It takes 4–6 weeks to deplete the body’s thiamine reserves [12]. The long-term consequences of severe thiamine deficiency include haemorrhagic and/or necrotic skin lesions, loss of neurones and dendritic spines in the thalamus and hypothalamus, and polyneuritis [13]. Flaccid tetraparesis, predominantly in the lower limbs, was observed in the neurological examination of our patient. EMG of all four extremities revealed severe sensory axonal neuropathy predominantly affecting the nerves of the lower limbs. A nerve biopsy was not performed, but it would have confirmed axonal degeneration [14]. The management of this nerve damage requires long-term multidisciplinary follow-up. Recovery is slow in the presence of extensive axonal degeneration.

3.2. The Relationship between Thiamine Nutritional Status and Depressive Symptoms

Thiamine deficiency and depression can have overlapping symptoms. The initial symptoms of thiamine deficiency are non-specific and usually develop insidiously. They include loss of appetite, nausea, weakness, apathy, fatigue, irritability, sleep disturbances, and anorexia [15, 16]. In our patient, thiamine levels were significantly decreased in the early days of hospitalisation. Clinically, weakness, fatigue, and anorexia were also marked.

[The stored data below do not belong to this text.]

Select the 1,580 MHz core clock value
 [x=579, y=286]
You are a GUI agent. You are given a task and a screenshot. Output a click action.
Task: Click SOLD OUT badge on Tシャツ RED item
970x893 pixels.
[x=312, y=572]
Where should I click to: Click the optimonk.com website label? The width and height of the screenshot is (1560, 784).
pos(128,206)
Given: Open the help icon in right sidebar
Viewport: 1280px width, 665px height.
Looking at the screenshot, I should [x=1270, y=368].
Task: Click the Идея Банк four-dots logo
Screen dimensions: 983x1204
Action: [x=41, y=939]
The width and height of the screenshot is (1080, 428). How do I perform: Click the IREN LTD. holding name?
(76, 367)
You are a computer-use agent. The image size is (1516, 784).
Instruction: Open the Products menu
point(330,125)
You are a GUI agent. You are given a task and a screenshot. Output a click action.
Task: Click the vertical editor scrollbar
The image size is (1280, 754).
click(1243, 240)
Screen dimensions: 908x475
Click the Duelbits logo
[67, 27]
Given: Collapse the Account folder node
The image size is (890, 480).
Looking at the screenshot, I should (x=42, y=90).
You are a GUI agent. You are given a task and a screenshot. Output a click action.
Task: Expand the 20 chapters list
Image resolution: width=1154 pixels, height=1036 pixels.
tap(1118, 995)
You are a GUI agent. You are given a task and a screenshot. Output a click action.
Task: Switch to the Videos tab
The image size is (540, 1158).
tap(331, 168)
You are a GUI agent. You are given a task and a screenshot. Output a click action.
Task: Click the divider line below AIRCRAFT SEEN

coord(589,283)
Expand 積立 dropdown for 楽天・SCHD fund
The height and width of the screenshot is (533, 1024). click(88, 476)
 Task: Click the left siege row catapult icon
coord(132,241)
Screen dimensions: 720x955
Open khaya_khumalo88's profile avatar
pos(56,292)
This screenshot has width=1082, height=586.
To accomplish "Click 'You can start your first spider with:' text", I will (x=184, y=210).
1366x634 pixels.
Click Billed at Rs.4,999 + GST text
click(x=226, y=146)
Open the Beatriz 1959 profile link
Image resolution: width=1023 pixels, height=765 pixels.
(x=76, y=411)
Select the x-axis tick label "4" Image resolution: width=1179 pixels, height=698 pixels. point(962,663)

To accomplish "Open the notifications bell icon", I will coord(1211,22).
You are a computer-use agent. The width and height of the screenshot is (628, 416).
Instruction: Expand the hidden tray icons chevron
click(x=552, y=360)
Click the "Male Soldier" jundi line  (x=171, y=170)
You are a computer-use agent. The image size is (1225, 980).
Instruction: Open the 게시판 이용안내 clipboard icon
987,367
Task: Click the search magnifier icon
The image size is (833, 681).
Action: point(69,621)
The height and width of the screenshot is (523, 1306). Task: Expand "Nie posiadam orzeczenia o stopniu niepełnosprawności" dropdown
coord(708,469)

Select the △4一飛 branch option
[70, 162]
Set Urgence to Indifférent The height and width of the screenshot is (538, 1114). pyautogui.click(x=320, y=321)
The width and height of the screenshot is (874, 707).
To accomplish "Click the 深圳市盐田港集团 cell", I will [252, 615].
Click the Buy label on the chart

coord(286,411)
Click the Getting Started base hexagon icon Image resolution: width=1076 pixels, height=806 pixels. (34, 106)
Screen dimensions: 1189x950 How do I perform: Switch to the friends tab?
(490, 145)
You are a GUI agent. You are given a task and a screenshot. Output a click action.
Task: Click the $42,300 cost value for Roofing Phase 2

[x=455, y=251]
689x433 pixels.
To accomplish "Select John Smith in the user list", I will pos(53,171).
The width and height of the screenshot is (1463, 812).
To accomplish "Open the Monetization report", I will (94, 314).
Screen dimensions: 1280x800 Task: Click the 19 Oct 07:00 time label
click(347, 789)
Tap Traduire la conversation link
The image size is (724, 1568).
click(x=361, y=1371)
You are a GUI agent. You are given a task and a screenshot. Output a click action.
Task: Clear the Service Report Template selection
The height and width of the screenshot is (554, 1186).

The relationship between thiamine and depression has garnered attention in research. Indeed, depression can induce alterations in appetite and food consumption. Consequently, it remains uncertain whether reduced vitamin B intake precedes the onset of depression or arises as a result of it. Several studies have shown an inverse association between depressive symptoms and thiamine levels in adults. In a cross-sectional study conducted in China, subjects with lower erythrocyte thiamine levels had more severe depression symptoms [17]. Additionally, a positive correlation between thiamine deficiency and depressive symptoms was found in a population of 74 individuals with malnutrition [18]. In our case, the improvement in thymic symptoms was remarkable with both antidepressant and thiamine supplementation. Ghaleiha et al. [19] studied the effect of thiamine supplementation in subjects deficient in thiamine and suffering from major depressive disorder. The study concluded that depressive symptoms significantly improved in subjects with major depressive disorder after 6 weeks of thiamine supplementation compared with placebo [19].

To date, the neurophysiological mechanisms underlying the effect of thiamine on mood are not fully understood. However, interest in brain thiamine homeostasis is rapidly expanding because abnormalities in thiamine-dependent enzymes, oxidative stress, and diminished metabolism occur in several neurodegenerative and mood disorders [20]. Thiamine diphosphate, the most bioactive form of thiamine, is crucial for nerve conduction as well as the biosynthesis and the secretion of serotonin [21, 22]. Ke and Gibson have reported that thiamine deficiency can lead to mitochondrial dysfunction and chronic oxidative stress. Furthermore, both mitochondrial dysfunction and chronic oxidative stress contribute to depression [17, 20].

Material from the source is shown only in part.